Les accessoires sont également très importants. La bouilloire et le service sont en terre cuite. La théière doit être culottée car, de ce fait, elle donne plus de goût et de caractère au thé. Elle doit être réchauffée à l’eau bouillante avant l’introduction du thé. Il en est de même pour les tasses, qui doivent être rincées à l’eau bouillante. Le maître de cérémonie doit faire attention à la température de son eau, qui doit juste frémir. Dans le cas contraire, les feuilles de thé risquent d’être brûlées et ne peuvent donc pas libérer tous leurs caractères ni arômes.

  • Le service

Lorsque les ustensiles sont préparés et que le thé est infusé, on procède au versement du breuvage. On verse le liquide sans faire de bruit.
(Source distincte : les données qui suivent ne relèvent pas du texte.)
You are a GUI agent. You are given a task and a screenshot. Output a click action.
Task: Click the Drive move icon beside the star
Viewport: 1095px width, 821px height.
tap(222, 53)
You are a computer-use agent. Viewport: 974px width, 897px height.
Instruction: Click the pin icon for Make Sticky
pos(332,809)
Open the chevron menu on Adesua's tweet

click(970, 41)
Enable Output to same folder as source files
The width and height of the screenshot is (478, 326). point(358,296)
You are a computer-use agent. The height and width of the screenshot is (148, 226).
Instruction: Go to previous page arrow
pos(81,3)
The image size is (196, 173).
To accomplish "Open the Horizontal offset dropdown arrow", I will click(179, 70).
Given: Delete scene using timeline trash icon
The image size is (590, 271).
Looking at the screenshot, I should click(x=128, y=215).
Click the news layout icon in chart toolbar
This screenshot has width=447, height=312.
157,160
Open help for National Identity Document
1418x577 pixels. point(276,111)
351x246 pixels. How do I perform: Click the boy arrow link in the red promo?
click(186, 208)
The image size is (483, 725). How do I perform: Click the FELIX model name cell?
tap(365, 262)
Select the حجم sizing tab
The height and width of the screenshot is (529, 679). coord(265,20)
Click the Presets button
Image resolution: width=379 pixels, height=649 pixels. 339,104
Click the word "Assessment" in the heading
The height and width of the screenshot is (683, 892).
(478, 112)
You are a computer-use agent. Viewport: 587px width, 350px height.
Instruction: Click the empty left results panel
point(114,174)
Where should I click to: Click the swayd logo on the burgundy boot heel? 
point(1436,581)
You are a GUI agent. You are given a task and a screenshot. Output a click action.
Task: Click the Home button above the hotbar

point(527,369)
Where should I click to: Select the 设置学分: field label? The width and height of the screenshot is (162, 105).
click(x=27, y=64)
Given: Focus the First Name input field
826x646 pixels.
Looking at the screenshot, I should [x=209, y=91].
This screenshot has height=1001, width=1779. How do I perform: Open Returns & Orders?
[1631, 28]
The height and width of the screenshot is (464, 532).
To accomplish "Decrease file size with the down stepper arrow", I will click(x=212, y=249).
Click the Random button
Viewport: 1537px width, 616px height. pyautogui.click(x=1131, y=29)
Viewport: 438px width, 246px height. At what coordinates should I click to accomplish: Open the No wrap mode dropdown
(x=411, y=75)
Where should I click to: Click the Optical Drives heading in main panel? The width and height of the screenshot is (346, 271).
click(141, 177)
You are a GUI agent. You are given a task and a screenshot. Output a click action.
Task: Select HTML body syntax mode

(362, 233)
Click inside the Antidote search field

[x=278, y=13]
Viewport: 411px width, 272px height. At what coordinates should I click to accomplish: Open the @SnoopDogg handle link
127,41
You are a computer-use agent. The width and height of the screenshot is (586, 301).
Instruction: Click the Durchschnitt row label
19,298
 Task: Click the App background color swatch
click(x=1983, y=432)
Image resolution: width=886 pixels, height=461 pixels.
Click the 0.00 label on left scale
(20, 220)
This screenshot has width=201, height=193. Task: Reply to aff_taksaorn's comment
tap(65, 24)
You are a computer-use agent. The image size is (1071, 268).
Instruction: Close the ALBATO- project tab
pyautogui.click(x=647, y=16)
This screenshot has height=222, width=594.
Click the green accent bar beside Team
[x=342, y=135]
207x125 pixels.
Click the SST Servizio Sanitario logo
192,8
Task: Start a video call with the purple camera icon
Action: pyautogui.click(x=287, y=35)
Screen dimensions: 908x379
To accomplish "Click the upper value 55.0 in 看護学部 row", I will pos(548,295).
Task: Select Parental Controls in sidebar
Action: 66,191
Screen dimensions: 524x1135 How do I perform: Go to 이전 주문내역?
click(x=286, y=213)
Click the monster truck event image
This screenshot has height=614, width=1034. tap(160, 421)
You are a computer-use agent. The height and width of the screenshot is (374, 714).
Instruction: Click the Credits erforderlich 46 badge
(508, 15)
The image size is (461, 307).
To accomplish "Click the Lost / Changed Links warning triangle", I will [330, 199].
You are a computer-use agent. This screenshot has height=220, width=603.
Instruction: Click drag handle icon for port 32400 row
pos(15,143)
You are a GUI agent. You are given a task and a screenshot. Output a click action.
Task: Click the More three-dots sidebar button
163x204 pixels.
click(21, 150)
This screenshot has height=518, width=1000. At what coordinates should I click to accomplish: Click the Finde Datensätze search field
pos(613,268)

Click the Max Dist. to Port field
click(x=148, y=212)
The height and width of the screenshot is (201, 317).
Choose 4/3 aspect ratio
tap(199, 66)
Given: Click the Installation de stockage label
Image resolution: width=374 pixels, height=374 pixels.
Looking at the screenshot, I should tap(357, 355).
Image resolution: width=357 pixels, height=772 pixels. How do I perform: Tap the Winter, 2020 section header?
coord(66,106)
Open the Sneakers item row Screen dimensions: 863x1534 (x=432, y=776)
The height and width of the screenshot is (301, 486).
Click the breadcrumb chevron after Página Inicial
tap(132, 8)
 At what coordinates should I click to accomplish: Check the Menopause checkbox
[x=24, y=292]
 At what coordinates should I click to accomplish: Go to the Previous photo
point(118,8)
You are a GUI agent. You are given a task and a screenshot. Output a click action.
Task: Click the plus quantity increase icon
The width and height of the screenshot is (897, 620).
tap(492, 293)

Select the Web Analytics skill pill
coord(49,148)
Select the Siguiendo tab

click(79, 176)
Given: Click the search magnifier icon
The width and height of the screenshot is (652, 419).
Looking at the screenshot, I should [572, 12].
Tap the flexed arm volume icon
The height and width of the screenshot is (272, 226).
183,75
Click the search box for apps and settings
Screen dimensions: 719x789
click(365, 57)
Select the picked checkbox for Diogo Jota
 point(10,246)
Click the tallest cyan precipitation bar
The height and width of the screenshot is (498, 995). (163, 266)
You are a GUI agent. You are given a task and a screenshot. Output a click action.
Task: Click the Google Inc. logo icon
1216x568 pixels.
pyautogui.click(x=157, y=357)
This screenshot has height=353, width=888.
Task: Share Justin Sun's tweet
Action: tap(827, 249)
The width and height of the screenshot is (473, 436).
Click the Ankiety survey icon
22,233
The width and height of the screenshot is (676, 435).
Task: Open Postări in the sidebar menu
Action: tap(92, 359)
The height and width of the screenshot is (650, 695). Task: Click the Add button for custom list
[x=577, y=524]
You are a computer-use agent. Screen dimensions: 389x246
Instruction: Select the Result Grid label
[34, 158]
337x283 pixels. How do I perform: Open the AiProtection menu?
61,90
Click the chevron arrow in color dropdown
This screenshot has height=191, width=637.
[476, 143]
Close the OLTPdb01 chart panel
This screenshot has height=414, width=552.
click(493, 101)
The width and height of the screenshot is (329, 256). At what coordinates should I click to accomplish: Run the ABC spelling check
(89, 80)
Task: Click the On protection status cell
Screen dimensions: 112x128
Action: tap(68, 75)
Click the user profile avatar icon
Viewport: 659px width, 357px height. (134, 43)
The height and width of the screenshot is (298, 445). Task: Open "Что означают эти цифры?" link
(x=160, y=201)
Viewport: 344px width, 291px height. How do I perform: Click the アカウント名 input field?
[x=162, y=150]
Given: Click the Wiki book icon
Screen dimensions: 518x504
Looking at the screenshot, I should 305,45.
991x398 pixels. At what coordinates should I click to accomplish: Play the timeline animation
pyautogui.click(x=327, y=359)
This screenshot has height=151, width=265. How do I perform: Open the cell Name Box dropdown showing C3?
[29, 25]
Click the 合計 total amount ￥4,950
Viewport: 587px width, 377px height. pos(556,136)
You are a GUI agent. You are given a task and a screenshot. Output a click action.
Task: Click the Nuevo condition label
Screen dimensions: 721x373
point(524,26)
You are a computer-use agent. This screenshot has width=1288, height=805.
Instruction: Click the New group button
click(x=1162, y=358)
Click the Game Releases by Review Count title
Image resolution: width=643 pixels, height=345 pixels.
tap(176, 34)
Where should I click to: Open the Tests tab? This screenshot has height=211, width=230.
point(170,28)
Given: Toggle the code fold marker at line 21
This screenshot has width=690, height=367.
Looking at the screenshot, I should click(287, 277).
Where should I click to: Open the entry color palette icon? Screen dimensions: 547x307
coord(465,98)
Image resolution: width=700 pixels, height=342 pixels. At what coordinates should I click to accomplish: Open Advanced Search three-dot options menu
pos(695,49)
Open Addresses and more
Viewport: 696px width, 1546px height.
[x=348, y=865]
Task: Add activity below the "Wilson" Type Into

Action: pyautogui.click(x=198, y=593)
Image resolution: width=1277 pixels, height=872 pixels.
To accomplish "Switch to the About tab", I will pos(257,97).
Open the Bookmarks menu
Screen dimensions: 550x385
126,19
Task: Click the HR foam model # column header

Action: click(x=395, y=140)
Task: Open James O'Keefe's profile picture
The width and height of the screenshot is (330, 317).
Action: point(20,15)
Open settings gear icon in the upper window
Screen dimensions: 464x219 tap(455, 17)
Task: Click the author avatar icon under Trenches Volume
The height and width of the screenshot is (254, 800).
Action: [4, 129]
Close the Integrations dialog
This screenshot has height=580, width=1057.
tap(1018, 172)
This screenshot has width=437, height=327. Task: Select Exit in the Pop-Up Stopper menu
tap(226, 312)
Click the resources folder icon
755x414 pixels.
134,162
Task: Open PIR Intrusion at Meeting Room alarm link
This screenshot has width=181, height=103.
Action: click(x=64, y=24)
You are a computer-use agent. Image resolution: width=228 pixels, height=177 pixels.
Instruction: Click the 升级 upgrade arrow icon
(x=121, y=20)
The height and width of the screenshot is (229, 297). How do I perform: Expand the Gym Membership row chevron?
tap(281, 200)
En effet, c’est un moment de silence et de recueillement : les convives hument les effluves qui flattent la vue, l’odorat et le goût.

Lors du service, on ne se sert jamais en premier car cela est vu comme une marque d’impolitesse. On ne sert pas non plus l’hôte en premier, car cela signifie qu’on lui réserve la part la moins savoureuse du thé. Lors du service, le maître de maison doit toujours avoir en tête l’adage suivant « ruoutrênbè, chèduoiâm » (Le vin se trouve en haut de la carafe, le thé se tapit au fond de la théière). C’est pourquoi, on sert toujours les tasses en deux tours. Le premier dans un sens et le second dans l’autre. Ainsi, les tasses reçoivent-elles la même qualité de thé. La tasse est sans anse et est présentée à deux mains.

L’art du thé est complexe au Viet Nam. Pour les Vietnamiens, offrir un thé est le signe d’une intention délicate envers celui à qui on l’offre. Cela suppose qu’on a pris le temps de le choisir, de le préparer et de le servir. C’est un moment de communion, d’amitié et de paix. On converse, on échange gaiement tout en jouant aux échecs. C’est un moment de confidence où les voix chuchotent et se répondent. On se raconte des histoires, on colporte aussi des rumeurs. On discourt sur le monde…

En conclusion, il faut savoir qu’au Viet Nam, le thé se consomme sans lait ni sucre. Les thés parfumés et le thé glacé sont très appréciés au Sud alors qu’au Nord, on préfère le thé vert chaud.